• [EXERCISE PROMPT]
Swap "card title" for "card heading" in the stretch from the line containing "How do I perform: Toggle" through the end of the records, leaving everything else unchanged. Reproduce only those lines, omitting the pictures.

• [MATERIAL PROVIDED]
-*-*-

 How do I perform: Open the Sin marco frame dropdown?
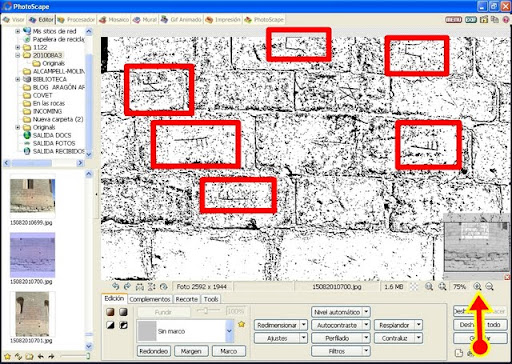coord(229,331)
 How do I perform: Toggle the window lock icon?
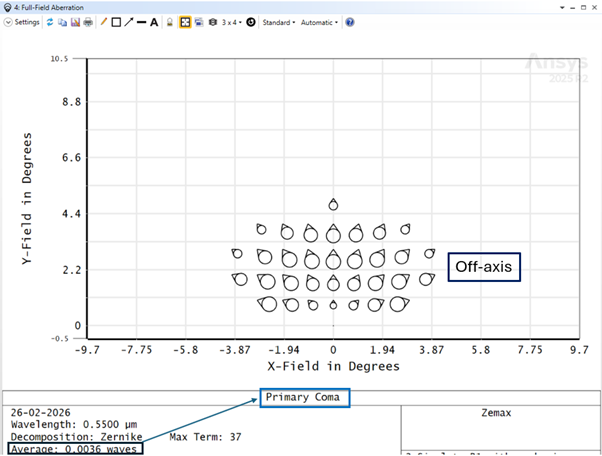(170, 22)
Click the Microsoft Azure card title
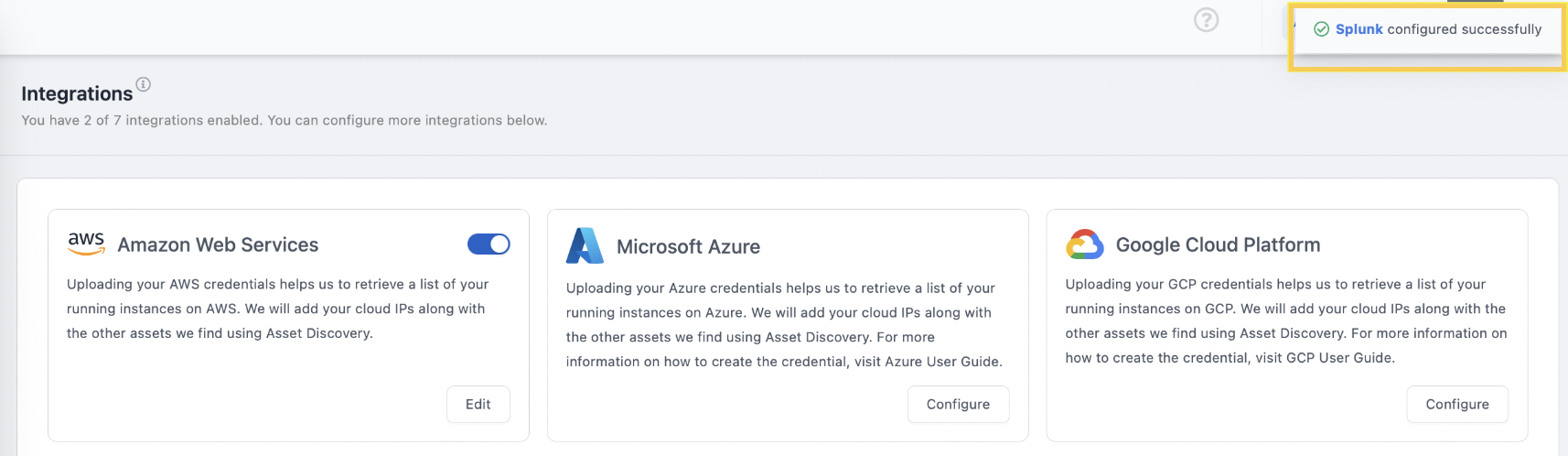 (688, 246)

-*-*-

• [SOLUTION BELOW]
 How do I perform: Toggle the window lock icon?
(170, 22)
Click the Microsoft Azure card heading
 (688, 246)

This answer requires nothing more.